Terminal closeartifact.created always precedes run.completed / run.review / run.failed, and the terminal event carries artifactId — safe to close on the terminal event.

Event names

EventFires whenOn the firehose?
run.createdrun accepted (pending)yes
run.startedexecution beginsyes
step.started / step.completed / step.failedeach workflow step boundaryno (single-run stream only)
step.phasesub-step checkpoints inside long provider calls (e.g. callingProvider, parsingOutput)no
artifact.createdthe artifact is persistedyes
run.completed / run.review / run.failedterminal stateyes
An event on the wiretext
event: step.completed
data: {
  "type": "step.completed",
  "runId": "run-807ee354",
  "ts": "2026-07-04T19:08:12.412Z",
  "status": "running",
  "templateId": "generate-clip-art-asset-v2",
  "currentStepIndex": 1,
  "stepCount": 3,
  "step": {
    "index": 0, "name": "Render image", "kind": "image",
    "status": "completed", "provider": "openai", "model": "gpt-image-2",
    "durationMs": 14210
  }
}

Recommended client ladder

This is the pattern app.esy.com ships — copy it rather than reinventing it.
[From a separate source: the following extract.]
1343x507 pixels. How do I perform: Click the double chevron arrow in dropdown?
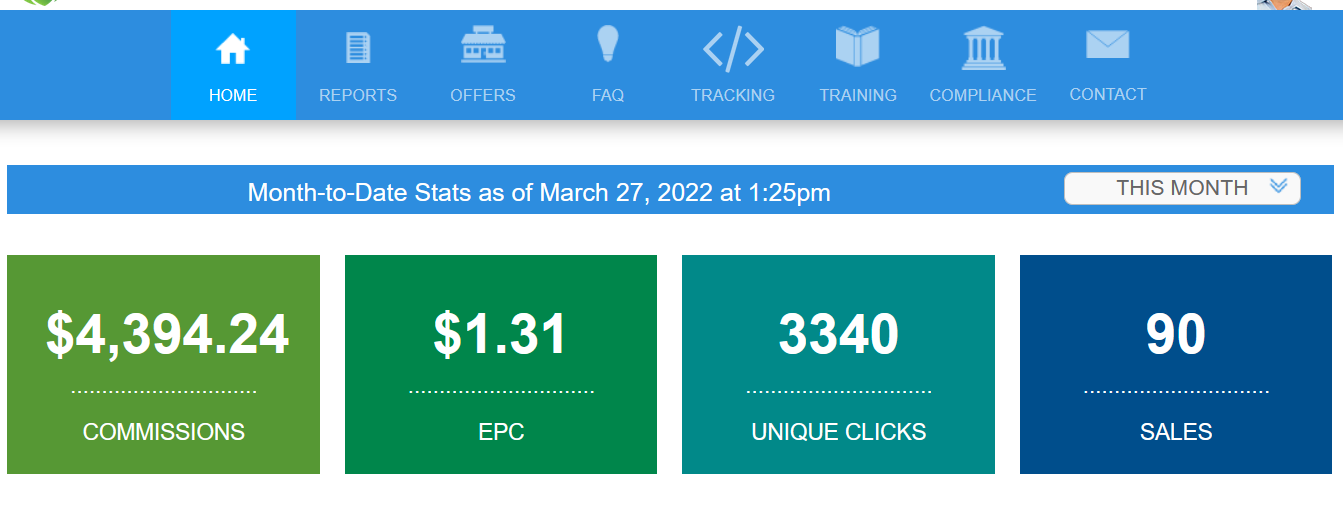[x=1278, y=186]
The worst case at every rung is plain polling, never a broken UI:

  1. Paint fast, then stream. Fire a normal GET /v1/runs/{id} immediately (renders in one round-trip) while the SSE handshake runs in parallel; let the snapshot replace state when it arrives.
  2. On stream error, close the socket, make one authenticated GET through your regular HTTP client — it refreshes an expired session (EventSource can't) and resyncs state — then reconnect with 1s → 8s backoff.
  3. After ~4 consecutive failures, fall back to polling the GET every ~2s and quietly retry the stream every ~30s.
  4. On a terminal event, do one final GET (the priced cost ledger and server-computed timings land there), then close.
Not the same as AI Gateway streaming

/v1/ai/completions also streams — but that stream is the tokens of one completion. Run Events streams the lifecycle of workflow runs. If you are watching a generation finish, you want Run Events.